McGinley itching for major chance
Paul McGinley has simply been itching to get back into major championship action for the best part of a year. Now the chance has come.
The last one the Dubliner played was the US PGA at Whistling Straits last August and in one of the performances of his life he was the leading European in joint sixth place.
It was no distant sixth either. McGinley played 282 strokes that week and if he could have avoided just two of them he would have been in the play-off which saw Vijay Singh defeat Justin Leonard and Chris DiMarco.
Never having finished higher than 14th in any of his 19 previous majors it was a significant leap – and all the more impressive because he just had three weeks left to rescue his Ryder Cup place.

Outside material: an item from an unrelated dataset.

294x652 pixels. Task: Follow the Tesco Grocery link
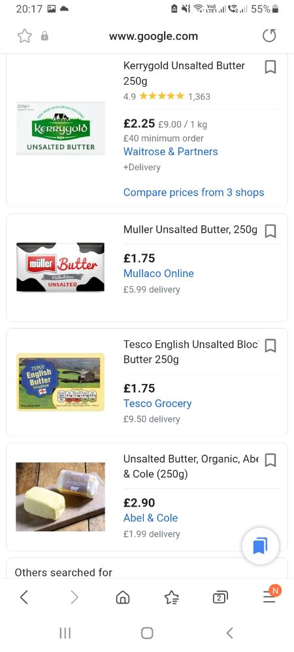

Europe’s match-winner in 2002 went on to be an unbeaten member of the side that smashed the Americans in Detroit, but after that it was back to the business of improving a world ranking which entering this season stood at 68th.
Like Colin Montgomerie, it meant travelling the globe – “going to places I don’t particularly want to go to,” he said – and like the Scot he could not make the top 50 in time for the Masters in April.
But then came the BMW Championship at Wentworth. Montgomerie came 11th to squeeze into 50th spot and McGinley so nearly ended four years without a victory.
The 38-year-old’s main thoughts afterwards were understandably on the two late bogeys which let in Angel Cabrera and also on Darren Clarke’s wife Heather, whose cancer had forced the Ulsterman to pull out of the event and will also mean he is absent from Pinehurst.
Padraig Harrington, the other Irish member of last year’s Ryder Cup team, really wanted McGinley to win – once he knew he could not himself, of course.
“It’s hard to win, but Paul should be regularly competing for titles and this will give him the confidence to believe he is as good as he is,” said Harrington, who knows all about runners-up finishes with 26 to his name.
“Paul’s a fine player. His golf game is right up there. He should be in all these (major) tournaments.”
This time McGinley is. And even if he has missed the halfway cut in his two previous US Opens in 1997 and 2002 he can draw strength not only from Whistling Straits, but also his only Masters appearance three years ago.
“I finished 18th and was one shot away from earning myself a return. I holed a 10-footer on the last and was sure it was going to get me in, but it didn’t and it’s disappointing I’ve not had another chance.
“I know I could do even better. It really hurt not being there this year. I didn’t even watch it – it hurt that much.”